Safety and Efficacy of Tocolytics for the Treatment of Spontaneous Preterm Labour

Abstract

Background: Preterm birth is the major cause of perinatal mortality and morbidity worldwide. Attempts to reduce the burden may be proactive using biochemical or biophysical prediction and preventative measures. If these efforts fail, then the approach may have to be reactive using tocolytics to inhibit spontaneous preterm labour. Objective: We have reviewed the evidence concerning the safety and efficacy of various classes of tocolytic agents. Results: The evidence to support the use of magnesium sulfate or nitric oxide donors as a tocolytic is poor. Compared to placebo or no treatment, there is evidence to support the efficacy of calcium channel blockers (mainly nifedipine), prostaglandin synthetase inhibitors (mainly indomethacin and sulindac), oxytocin receptor antagonists (mainly atosiban) and β2-agonists (mainly ritodrine, terbutaline, salbutamol and fenoterol).

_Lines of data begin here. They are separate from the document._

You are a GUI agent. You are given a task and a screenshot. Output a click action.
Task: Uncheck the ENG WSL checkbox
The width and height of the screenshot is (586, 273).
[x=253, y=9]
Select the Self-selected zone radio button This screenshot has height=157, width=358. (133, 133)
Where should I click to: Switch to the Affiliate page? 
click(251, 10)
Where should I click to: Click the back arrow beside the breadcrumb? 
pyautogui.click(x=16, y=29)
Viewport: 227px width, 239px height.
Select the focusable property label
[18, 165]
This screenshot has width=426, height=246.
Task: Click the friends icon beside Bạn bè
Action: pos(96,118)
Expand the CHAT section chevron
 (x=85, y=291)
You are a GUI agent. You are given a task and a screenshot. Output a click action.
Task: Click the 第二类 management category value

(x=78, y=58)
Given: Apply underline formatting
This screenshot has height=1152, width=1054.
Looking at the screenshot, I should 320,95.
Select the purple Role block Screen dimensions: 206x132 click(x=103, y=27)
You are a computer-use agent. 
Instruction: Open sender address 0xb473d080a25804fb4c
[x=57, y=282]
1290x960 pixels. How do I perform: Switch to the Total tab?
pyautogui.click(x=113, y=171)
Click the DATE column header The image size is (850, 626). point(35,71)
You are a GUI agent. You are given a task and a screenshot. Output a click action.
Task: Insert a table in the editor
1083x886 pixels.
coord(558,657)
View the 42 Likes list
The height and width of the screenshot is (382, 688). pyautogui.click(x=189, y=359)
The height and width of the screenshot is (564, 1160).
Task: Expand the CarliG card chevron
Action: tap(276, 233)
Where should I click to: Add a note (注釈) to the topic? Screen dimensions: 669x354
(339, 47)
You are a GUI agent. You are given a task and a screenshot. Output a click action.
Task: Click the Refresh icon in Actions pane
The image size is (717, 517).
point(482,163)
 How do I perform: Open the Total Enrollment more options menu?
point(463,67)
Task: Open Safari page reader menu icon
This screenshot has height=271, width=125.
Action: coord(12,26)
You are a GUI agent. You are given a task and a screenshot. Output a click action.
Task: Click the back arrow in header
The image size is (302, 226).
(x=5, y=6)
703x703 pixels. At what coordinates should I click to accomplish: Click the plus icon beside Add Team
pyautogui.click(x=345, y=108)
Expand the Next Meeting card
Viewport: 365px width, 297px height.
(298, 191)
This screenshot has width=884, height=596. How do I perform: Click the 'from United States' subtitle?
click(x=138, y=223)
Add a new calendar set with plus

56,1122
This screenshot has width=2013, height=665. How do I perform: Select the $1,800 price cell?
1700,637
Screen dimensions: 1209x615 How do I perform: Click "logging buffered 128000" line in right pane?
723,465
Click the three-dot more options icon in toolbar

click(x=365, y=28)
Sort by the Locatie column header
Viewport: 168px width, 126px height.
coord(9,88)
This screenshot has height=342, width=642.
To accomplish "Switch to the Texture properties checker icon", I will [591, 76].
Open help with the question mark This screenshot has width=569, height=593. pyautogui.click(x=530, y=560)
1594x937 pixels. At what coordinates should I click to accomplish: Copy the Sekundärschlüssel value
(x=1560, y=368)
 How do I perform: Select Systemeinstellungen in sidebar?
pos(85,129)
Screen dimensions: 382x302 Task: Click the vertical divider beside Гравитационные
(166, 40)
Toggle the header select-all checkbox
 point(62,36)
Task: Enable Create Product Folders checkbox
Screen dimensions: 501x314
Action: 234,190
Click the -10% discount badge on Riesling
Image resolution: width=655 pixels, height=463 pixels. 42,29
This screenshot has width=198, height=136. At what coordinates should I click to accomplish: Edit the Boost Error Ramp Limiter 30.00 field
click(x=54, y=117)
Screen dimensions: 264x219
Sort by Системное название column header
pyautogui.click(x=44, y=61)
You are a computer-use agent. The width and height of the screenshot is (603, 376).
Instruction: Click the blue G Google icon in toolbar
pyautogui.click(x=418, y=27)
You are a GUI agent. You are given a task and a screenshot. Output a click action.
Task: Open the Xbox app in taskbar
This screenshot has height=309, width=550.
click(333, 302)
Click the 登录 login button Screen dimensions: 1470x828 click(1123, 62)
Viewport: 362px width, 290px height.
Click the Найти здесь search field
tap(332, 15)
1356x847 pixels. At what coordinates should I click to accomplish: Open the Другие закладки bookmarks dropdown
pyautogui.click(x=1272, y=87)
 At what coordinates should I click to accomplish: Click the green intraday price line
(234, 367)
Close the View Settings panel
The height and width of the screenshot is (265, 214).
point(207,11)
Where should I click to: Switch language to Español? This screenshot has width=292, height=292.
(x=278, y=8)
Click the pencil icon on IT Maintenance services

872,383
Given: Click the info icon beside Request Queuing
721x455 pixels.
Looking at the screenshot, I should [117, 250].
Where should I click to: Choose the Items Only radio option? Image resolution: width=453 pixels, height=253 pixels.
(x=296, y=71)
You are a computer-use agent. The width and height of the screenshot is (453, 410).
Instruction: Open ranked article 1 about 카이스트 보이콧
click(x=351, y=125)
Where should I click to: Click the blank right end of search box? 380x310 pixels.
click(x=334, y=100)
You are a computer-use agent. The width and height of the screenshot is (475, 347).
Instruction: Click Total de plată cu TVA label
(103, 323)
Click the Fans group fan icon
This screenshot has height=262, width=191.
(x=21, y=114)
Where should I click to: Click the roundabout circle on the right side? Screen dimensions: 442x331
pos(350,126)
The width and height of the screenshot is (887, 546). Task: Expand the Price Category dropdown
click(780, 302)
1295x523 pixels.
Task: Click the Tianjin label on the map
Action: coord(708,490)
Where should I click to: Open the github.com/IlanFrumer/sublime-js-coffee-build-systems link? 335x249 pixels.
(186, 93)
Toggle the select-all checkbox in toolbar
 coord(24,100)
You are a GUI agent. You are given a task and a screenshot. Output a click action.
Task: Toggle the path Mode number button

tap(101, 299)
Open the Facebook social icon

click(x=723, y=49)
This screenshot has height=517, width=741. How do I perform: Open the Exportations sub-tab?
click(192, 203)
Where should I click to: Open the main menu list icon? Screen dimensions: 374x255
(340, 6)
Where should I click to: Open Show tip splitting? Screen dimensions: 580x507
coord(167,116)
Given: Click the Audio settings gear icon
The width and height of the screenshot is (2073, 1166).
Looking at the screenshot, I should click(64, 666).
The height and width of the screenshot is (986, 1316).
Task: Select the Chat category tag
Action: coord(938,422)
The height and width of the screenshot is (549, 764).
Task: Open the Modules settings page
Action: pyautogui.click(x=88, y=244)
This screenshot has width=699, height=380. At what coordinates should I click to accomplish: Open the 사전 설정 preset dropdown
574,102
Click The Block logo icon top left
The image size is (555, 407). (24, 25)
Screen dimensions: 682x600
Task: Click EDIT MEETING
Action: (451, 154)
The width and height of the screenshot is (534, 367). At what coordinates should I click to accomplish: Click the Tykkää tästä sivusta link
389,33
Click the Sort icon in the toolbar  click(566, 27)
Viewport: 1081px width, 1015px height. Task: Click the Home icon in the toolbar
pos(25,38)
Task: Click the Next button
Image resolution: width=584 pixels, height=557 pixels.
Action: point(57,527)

Maternal safety concerns have reduced the use of β2-agonists. Fetal safety and gestational age restrictions have largely condemned prostaglandin synthetase inhibitors to second-line therapy. First-line therapy in Europe and other parts of the world outside the USA and Australia is limited to calcium channel blockers and oxytocin receptor antagonists. With respect to efficacy, atosiban and nifedipine are similar, but the robustness of the evidence favours atosiban. With respect to safety, atosiban is clearly the safest tocolytic as there are fetomaternal concerns with nifedipine, particularly in high daily doses. Conclusion: The perfect tocolytic that is uniformly effective and safe does not exist. Cost, licensing and informed consent are considerations involved in the choice. Efforts continue to develop and introduce other or better agents, including novel compounds such as progesterone, PGF2α antagonists and statins.